Anni Grindrod was stricken with arthritis when she eight years old. She is one of 6000 Australians whose childhoods are blighted by the disease.

For Anni Grindrod it started at the age of eight, when her parents rushed her to hospital emergency with excruciating hip pain.

Over the following weeks her fingers swelled to the size of sausages, and she suffered severe neck pain and fevers.

"The doctors didn't know what to make of it," the now 21-year-old says.

Eventually doctors diagnosed her with juvenile arthritis - a condition estimated to affect 6000 children in Australia.

"It was a horrible time for a child to go through," she said.

"To know what it was like to be a child and then to suddenly no longer be a child because of the physical pain and mental hardships that I had to go through."

Arthritis Australia on Monday launched a campaign to raise awareness of childhood arthritis - which it says is as common as juvenile diabetes.

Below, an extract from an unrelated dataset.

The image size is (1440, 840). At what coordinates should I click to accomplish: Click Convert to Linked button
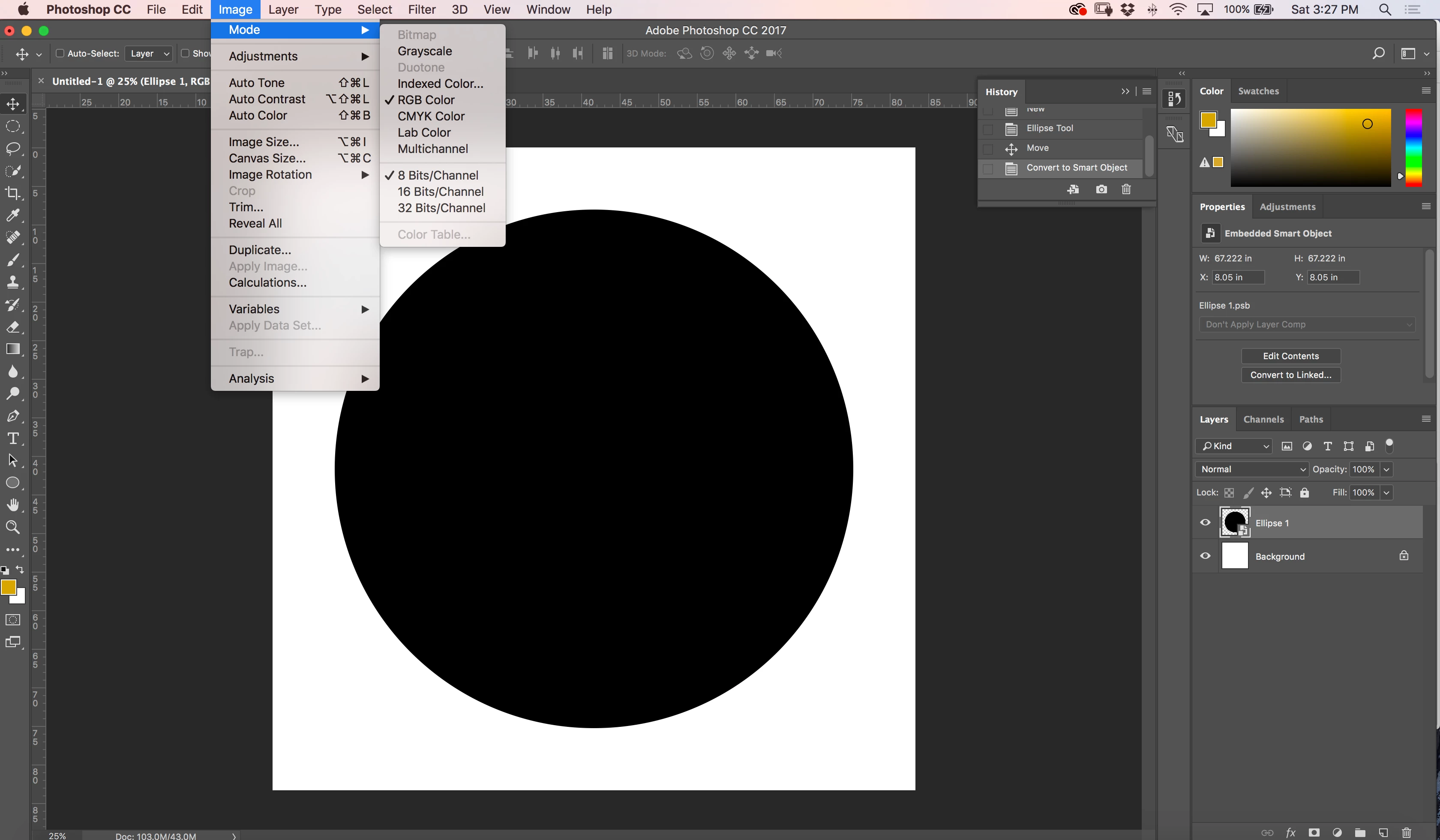1290,375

The health group wants better paediatric training for the disease, with early diagnosis key to limiting long-term damage on children's joints.

It says the debilitating condition severely affects a young person's life, with poorer educational outcomes and vocational outcomes, and higher rates of unemployment.

Ms Grindrod spent three years in a wheelchair, making a typical childhood impossible.

The frustration of not being able to write with a pen or play sport was compounded by people's ignorance of juvenile arthritis.

"When I was a child a lot of my friends didn't believe me," she said.

"I'd love a dollar for every time (they said) I thought only old people got that."

But the university student still struggles with the disease, and complains that because she has learned to manage the pain her suffering is invisible.

"Looking at me, I'm just a normal 21-year-old, but no-one knows that this morning I needed painkillers to get out of bed," she said.

"That I have to take injections once a week, and a handful of medications every night just to be able to get through the day."